To conclude, several studies have examined psychiatric comorbid disorders by using structured diagnostic interviews in children with ASD, however, comparative studies between ASD and other clinical groups (such as ADHD) on comorbid psychiatric disorders are rare. Examining comorbidity in clinical samples is important because they may influence the symptoms of the primary diagnosis (e.g. anxiety symptoms may exacerbate ASD-symptoms; Wood and Gadow 2010) and may affect treatment plans and outcomes (Matson and Nebel-Schwalm 2007). Furthermore, knowing which comorbid disorders are (more) likely to exist in a particular clinical sample, may lead to (early) screening activities and (the development of) prevention programs. Therefore, the current study aims to examine comorbid disorders in children with ASD and to compare them to a group of children with ADHD. In addition, the relation between comorbidity and age, and between comorbidity and IQ, was explored (gender was not examined because of power issues).

Method

Participants

All children were referred to a general outpatient mental health center in Maastricht, the Netherlands. In total 80 children, aged 7–18, and their parent(s) participated: 40 children had a primary DSM-IV-TR classification of ASD, and 40 children had a primary DSM-IV-TR classification of ADHD (based on a multi-disciplinary consensus diagnosis, see procedure). No standardized measures were used to confirm the primary diagnosis. However, we are confident about the reliability of the ASD classification since in another sample of children with ASD, partly from the same outpatient mental health care center, the agreement between a clinical DSM-IV-TR classification of ASD and an ASD classification based on the Autism Diagnostic Interview-Revised (ADI-R; Lord et al. 1994) was excellent (97.8 %; van Steensel, Bögels and de Bruin, submitted). In addition, the KID-SCID (Hien et al. 1994; Dutch translation by Dreessen et al. 1998) was used to assess psychiatric comorbid disorders of which one is ADHD. For 36 out of the 40 children (90 %) classified as having ADHD, an ADHD- diagnosis was confirmed by the KID-SCID. That means that four children did not meet KID-SCID criteria for ADHD. It was decided not to exclude these children because—after disclosure of the KID-SCID results—these children still received a DSM-IV based diagnosis of ADHD as established by the multi-disciplinary team based on other diagnostic criteria (e.g. the cognitive profile on the Wechsler Intelligence Scale for Children-Revised, WISC-R (Wechsler 1974; van Haasen et al. 1986), the ratings on the Child Behavior Check List, CBCL (Achenbach 1991), and/or the impairment of attention problems for those children in daily functioning).
Of the children with ASD, 28 (70.0 %) were diagnosed with PDD-NOS and 12 children were diagnosed with Aspergers’ Syndrome (30.0 %).
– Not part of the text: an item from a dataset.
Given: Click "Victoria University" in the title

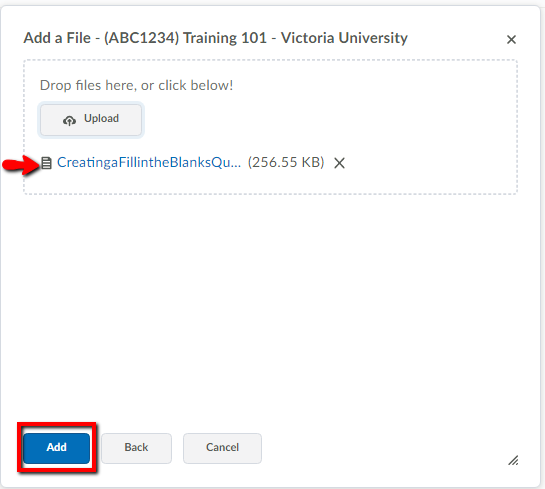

Of the ADHD sample, 23 children were classified as having ADHD-combined type (57.5 %), nine as having ADHD-inattentive type (22.5 %) and five as having ADHD-hyperactivity type (12.5 %). For three children (7.5 %), DSM-IV-TR classification of ADHD was postponed (i.e. a formal diagnosis of ADHD was not received because families dropped out). However, we decided not to exclude those three children from the study because they all met DSM-IV criteria of ADHD based on the KID-SCID. None of the children in the ADHD sample were suspected of having ASD.
The ASD sample consisted of 36 boys and four girls with a mean age of 11.10 years (range = 8–18 years; SD = 2.82). The ADHD sample consisted of 37 boys and three girls and had a mean age of 11.13 years (range = 7–17 years; SD = 2.85). No group differences were found for gender, X 2 (1) = 0.157; p = .692, or age, F (1, 78) = 0.002; p = .969. For a summary of the education level and cognitive functioning of both groups, see Table 2. No differences between groups were found for primary education level, X 2(1) = 0.005; p = 1.00, secondary education level, Mann-Whitney U = 43.50; p = .260, or level of cognitive functioning, Mann–Whitney U = 487.50; p = .371.
Table 2
Education level and cognitive functioning of the ASD and ADHD sample
 
ASD (n = 40)
ADHD (n = 40)
n
%
n
%
Schoola
Primary (elementary)
 Special
2
5.0
2
5.0
 Regular
28
70.0
26
65.0
Secondary
 Special
1
2.5
4
10.0
 Low level
1
2.5
1
2.5
 Moderate level
3
7.5
3
7.5
 High level
3
7.5
3
7.5
Vocational
 Low level
1
2.5
1
2.5
 Moderate level
0
0.0
0
0.0
 High level
1
2.5
0
0.0
Cognitive functioning (IQ)
 50–69
2
5.0
0
0.0
 70–79
4
10.0
3
7.5
 80–89
0
0.0
5
12.5
 90–110
16
40.0
11
27.5
 111–120
9
22.5
11
27.5
 121–130
3
7.5
0
0.0
 >130
3
7.5
0
0.0
 IQ data not available
3
7.5
10
25.0
aSchools in the Netherlands are divided in primary, secondary and vocational schools. Secondary and vocational schools are split into three education levels: low, moderate and high. Special education is viewed as a separate category; however, all levels (low-moderate-high) may be present. After graduation, transfers are possible (1) from a lower to a higher level within secondary or vocational schools and (2) from a secondary to a vocational school with the same level

Instrument

The KID-SCID (Hien et al. 1994; Dutch translation by Dreessen et al. 1998) was used to assess (comorbid) psychiatric DSM-IV disorders. The KID-SCID is based on the widely used adult SCID with the questions adapted for applicability to children (and with additional childhood disorders). The adult SCID has demonstrated acceptable reliability and validity levels (e.g. Basco et al. 2000; Lobbestael et al. 2011; Spitzer et al. 1992; Williams et al. 1992). In addition, several studies support the validity and reliability of the KID-SCID (Matzner 1994; Matzner et al. 1997; Smith et al. 2005; Trimbremont et al. 2004). Kappa values for the test–retest reliability of the KID-SCID were found to range from .63 to .84 for the disruptive behavior disorders (kappa was .84, .63, and .84 for ADHD, ODD, and CD respectively) and from .44 to 1.0 for the anxiety disorders (kappa was 1.0, .66, and .44 for social anxiety disorder, separation anxiety disorder, and post-traumatic stress disorder, respectively) (Matzner et al. 1997). In addition, kappa values for the inter-rater reliability were 1.0 for disruptive behavior disorders, .63 for anxiety disorders, and .76 for the diagnosis of a current major depressive disorder (Trimbremont et al. 2004).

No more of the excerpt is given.